Read on below for more.
2. Walmart goes head to head with Amazon
I’m putting my money on Walmart (esp. their e-commerce biz). Under Marc Lore they are on fire while Amazon seems to be stumbling.
- Whole Foods (owned by Amazon) is a total mess – nothing but out of stocks
- Ordering on Amazon has gotten ridiculously convoluted
- Trump seems to be hellbent on making life miserable for Bezos and Amazon. Not a good omen.
3. Taking a political stance – or not?
This is the topic I get media inquiries about almost weekly.
- Howard Schultz, of Starbucks, is the poster boy for this. He’s taken political stances several times – always at the expense of the business.
- From his ill-advised campaign to have the baristas “talk race” to hiring refugees in retaliation for Trump’s anti-refugee and anti-immigrant stance.

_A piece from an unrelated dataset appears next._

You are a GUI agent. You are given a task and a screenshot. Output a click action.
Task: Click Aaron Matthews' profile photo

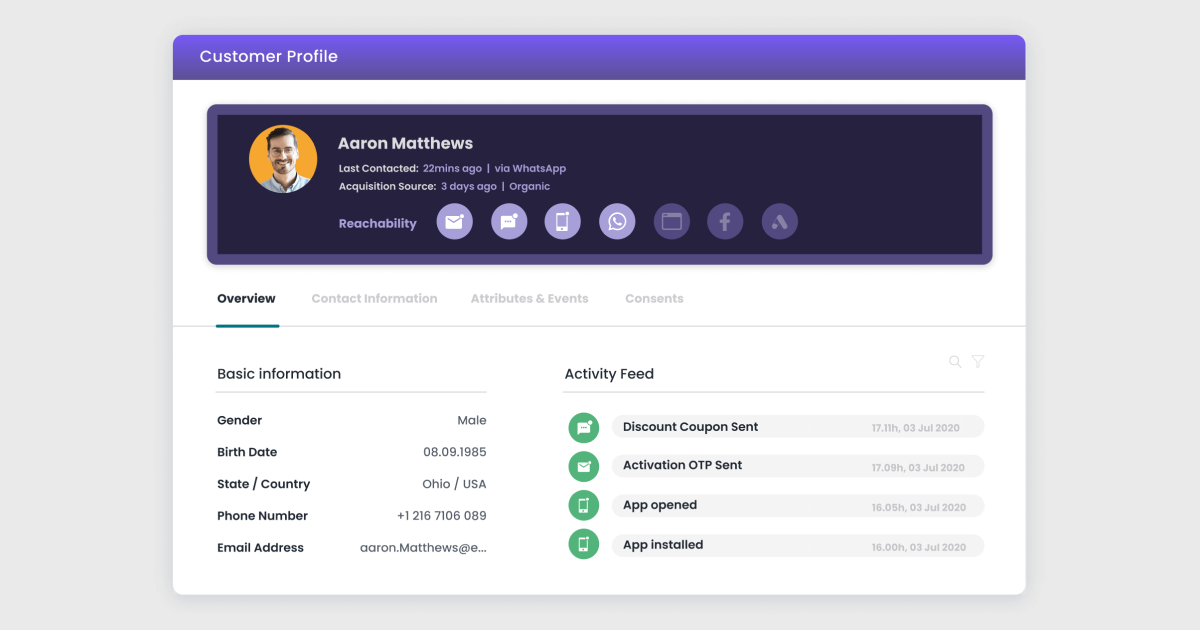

- While some customers want to do business only with companies that share their political views, I know I am not alone when I say, I don’t want to have a political discussion with my pizza delivery guy or my Target checkout person.
- There is enough stress in the world, without having more political dialogue foisted on me by people I don’t even know.
I am opposed to companies wading into politics but I see more companies going in that direction.
4. Men on the outs
This is a disaster. I feel bad for the women who have had to put up with this behavior but I also feel bad for men in general – the vast majority of whom have done absolutely nothing but at this point, EVERY man is seen as a sexual harasser or predator. There’s no presumption of innocence anymore.
- Every man who has ever behaved even marginally badly will be ousted from his job without trial or jury. All swept away in the #MeToo frenzy.
- This is not going to end well for either men or women.
If I were a man, I would give women a wide berth and settle down with my sex dolls. Seriously!
5. Consumer Tribes vs. Demographics
This is not a new concept but I’m hearing more about it this year. In fact, on Google Trends there was a big spike in late 2017 (which may have to do with the launch of Tribe of Mentors) but it is a word, that is popping up more frequently.
- The concept of a tribe, a “think-alike” community, linked by their passion for a specific product/service, is very powerful. It’s key to building iconic, cult-brands.
- When a company actively engages that tribe, the brand is super hot e.g. Apple back in the day or Target when they hit their stride a few years ago.
Current examples of brands with strong tribe followings: HQ Trivia, Everlane, Supreme, In-N-Out Burger, Moleskine, Peloton Bikes, Wegman’s, and the one category that is going to be huge in 2018: the cannabis industry!